1984年,他克莫司首次在日本从土壤真菌的肉汤培养基中提取出来,实验室命名为FK506。1993年,他克莫司首先于日本上市[4],1994年在美国和英国上市,1999年在中国上市,商品名为普乐可复。他克莫司属于钙调磷酸酶抑制剂(calcineurin inhibitor, CNI)[5],其免疫抑制作用机制主要是通过与T淋巴细胞内的FK506受体结合蛋白-12(FKBP-12)结合,形成Tac-FKBP-12复合体,该复合体与钙调磷酸酶结合,并抑制后者的活化,在分子水平上干扰、抑制白细胞介素-2(interleukin-2, IL-2)的合成,抑制细胞毒性T淋巴细胞向移植物的浸润,从而达到预防和(或)治疗排斥反应的目的[6]。目前常用的CNI包括环孢素A和他克莫司,一项243例心脏移植患者服用环孢素A或他克莫司的研究表明,两者在术后1年的病死率无差异,而他克莫司可降低术后1年急性排异反应的发生率,环孢素组出现需要大剂量激素抗排斥治疗的患者比例增加,同时服用环孢素A发生高血压和高血脂的风险更高,而他克莫司长期应用仍然面临较多的不良反应如肾毒性、神经毒性、增加肿瘤发生风险、代谢功能异常等[7],临床表现主要包括肾功能损害、高血压、高血糖、震颤、失眠、乏力、恶心、便秘、腹泻、白细胞异常、贫血等,对于无法耐受的不良反应,可适当减少剂量联用西罗莫司或环孢素替代的方法[8-9]。他克莫司主要由肝脏代谢后清除,细胞色素P450 3A4酶主要进行此代谢作用。因他克莫司的治疗窗很窄,生物利用度个体差异极大,任何影响药物肠道吸收以及细胞色素P450 3A的药物均可能影响他克莫司的血药浓度。目前,文献表明,抗真菌药(酮康唑、氟康唑、伏立康唑)、大环内酯类抗菌药(红霉素、克拉霉素)、钙拮抗剂(地尔硫卓)等肝药酶抑制剂均可显著升高他克莫司的血药浓度;而利福平、糖皮质激素等肝药酶诱导剂则会使他克莫司的血药浓度明显降低[10]。许多中成药与食物可影响细胞色素P450的活性而导致他克莫司的体内血药浓度升高或降低,最终影响他克莫司的有效性和安全性,升高他克莫司浓度的中药主要包括五酯胶囊,黄连、复方甘草酸苷等,而食物柚子可以明显提高药物浓度。

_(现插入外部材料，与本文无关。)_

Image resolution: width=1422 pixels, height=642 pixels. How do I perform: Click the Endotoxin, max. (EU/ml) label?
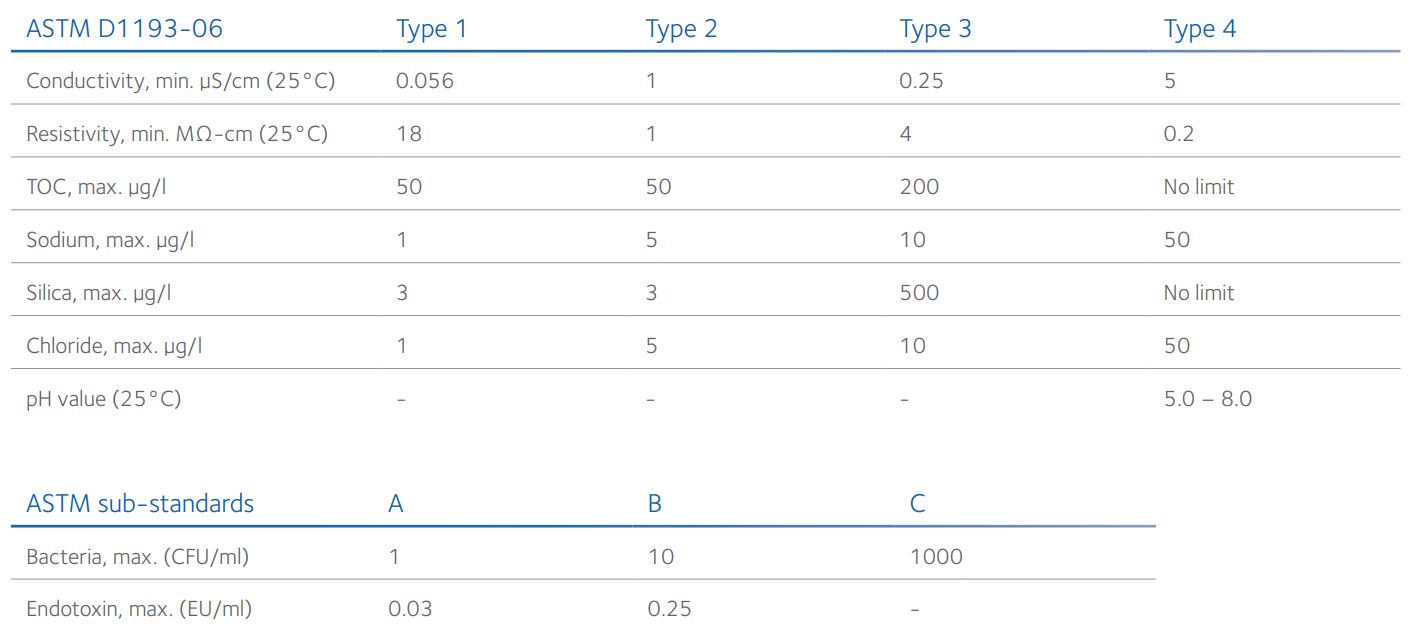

本研究中25例心脏移植受体选择他克莫司为基础的三联免疫治疗方案,术后3个月以内采取低剂量的他克莫司浓度(8~10 μg/L),有效的避免了感染的发生,同时减少了他克莫司治疗的药物不良反应。本组病例术后出现1例真菌性肺炎,行抗真菌治疗后行肺叶切除后治愈出院,3个月以内未出现严重的需要激素冲击治疗的排斥反应。3个月后可减少剂量,血药谷值浓度6~8 继母μg/L,1年后浓度稳定在4~8 μg/L。考虑五酯胶囊可明显提高他克莫司血药浓度,从而减少他克莫司用量、减弱其肾毒性的作用,同时五酯胶囊具有一定的保肝作用。因此,移植术后患者常规联用五酯胶囊不仅可以减少他克莫司的剂量,降低肾功能损害风险,减轻患者的经济负担。吗替麦考酚酯能特异性地抑制淋巴细胞嘌呤从头合成途径中次黄嘌呤核苷酸脱氢酸(IMPDH)的活性,因而具有强大的抑制淋巴细胞增殖的作用,同时MMF可有效抑制抗体产生和血管平滑肌细胞增生,提示其对延缓移植物慢性血管性排斥反应的发生可能有一定价值[11]。本组所有移植患者均采用FK506为基础的联合MMF、激素的免疫抑制方案,在随访期间未出现明显的排斥反应。

心脏移植术后采取巴利昔单抗诱导,以他克莫司为基础的联合吗替麦考酚酯、糖皮质激素的免疫抑制方案可有效预防术后排斥反应发生,同时口服五酯胶囊减少他克莫司用药剂量,减少药物不良反应,降低患者经济负担。